Peter Barr Sweeny (October 9, 1825 New York City – August 30, 1911 Mahopac, Putnam County, New York) was an American lawyer and politician from New York.

Life
He was the son of James Sweeny, who kept a hotel in Hoboken, New Jersey, and Mary (Barr) Sweeny.

He attended Columbia College, then studied law, was admitted to the bar and practiced law with James T. Brady in New York City.

In 1852, he was appointed Public Administrator. He was New York County District Attorney in 1858, elected on the Democratic ticket in November 1857, but resigned due to ill health.

Sweeny was City Chamberlain and Park Commissioner under Mayor A. Oakey Hall. He became notorious as a central figure in the ring that controlled Tammany Hall, and was depicted prominently in Thomas Nast's cartoons alongside Boss Tweed, Richard B. Connolly and A. Oakey Hall.

With Tweed, he was a director of the Erie Railroad, which became "a gigantic highway of robbery and disgrace". Sweeny was also Director of the Tenth National Bank, in which city funds were deposited. In Nast's cartoons, Tweed and Sweeny were often identified as "Tweeny and Sweed"; in others, Sweeny was identified as "Peter 'Brains' Sweeny". Public indignation over the theft of millions of dollars by the Tweed ring led to the downfall of the Ring in the municipal election of November 7, 1871. Sweeny resigned from public life the following day. In February 1872, Sweeny was indicted but the D.A.'s office decided for nolle prosequi, and Sweeny went to Canada.

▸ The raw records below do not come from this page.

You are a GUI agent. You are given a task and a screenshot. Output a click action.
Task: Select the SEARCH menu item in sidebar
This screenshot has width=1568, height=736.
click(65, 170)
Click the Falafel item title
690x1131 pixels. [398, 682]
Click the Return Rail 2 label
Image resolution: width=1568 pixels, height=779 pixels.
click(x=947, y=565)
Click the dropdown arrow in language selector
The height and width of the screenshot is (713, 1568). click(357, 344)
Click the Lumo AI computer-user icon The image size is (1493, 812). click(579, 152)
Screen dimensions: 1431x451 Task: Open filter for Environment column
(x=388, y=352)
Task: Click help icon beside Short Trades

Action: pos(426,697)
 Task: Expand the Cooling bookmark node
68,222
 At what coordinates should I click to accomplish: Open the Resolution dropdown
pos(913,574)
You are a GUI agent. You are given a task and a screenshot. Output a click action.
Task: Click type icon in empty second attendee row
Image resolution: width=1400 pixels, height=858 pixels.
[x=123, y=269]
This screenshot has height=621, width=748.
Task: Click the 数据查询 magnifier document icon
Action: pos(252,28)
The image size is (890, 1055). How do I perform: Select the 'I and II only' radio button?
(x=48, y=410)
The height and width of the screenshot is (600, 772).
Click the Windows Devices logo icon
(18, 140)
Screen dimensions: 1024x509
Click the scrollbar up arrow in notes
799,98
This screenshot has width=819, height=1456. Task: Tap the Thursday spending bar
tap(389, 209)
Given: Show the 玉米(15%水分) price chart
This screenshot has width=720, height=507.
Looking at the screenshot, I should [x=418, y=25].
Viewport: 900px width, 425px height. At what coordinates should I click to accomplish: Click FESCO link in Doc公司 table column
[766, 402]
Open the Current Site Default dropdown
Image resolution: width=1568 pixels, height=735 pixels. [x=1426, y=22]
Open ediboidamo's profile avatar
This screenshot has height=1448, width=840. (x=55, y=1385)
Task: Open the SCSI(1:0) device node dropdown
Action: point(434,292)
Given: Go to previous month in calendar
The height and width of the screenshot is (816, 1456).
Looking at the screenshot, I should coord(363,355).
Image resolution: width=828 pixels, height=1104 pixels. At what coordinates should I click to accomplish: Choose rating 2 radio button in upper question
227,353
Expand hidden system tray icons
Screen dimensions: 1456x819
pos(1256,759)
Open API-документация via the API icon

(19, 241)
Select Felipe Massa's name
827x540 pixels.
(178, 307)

In 1877, Sweeny paid $400,000 to New York City in exchange for forgiveness. The fact that the sum was paid in the name of his recently deceased brother, James M. Sweeney, who had been a minor player in the financial operations of the Ring, was widely condemned in the press. On June 7, 1877, the Evening Post wrote, "Of course, nobody will be deceived by this disgraceful and offensive sham. The suit of the people was not against James M. Sweeny ... It is known that he lived by the breath of his brother, that he was but a mere miserable tool".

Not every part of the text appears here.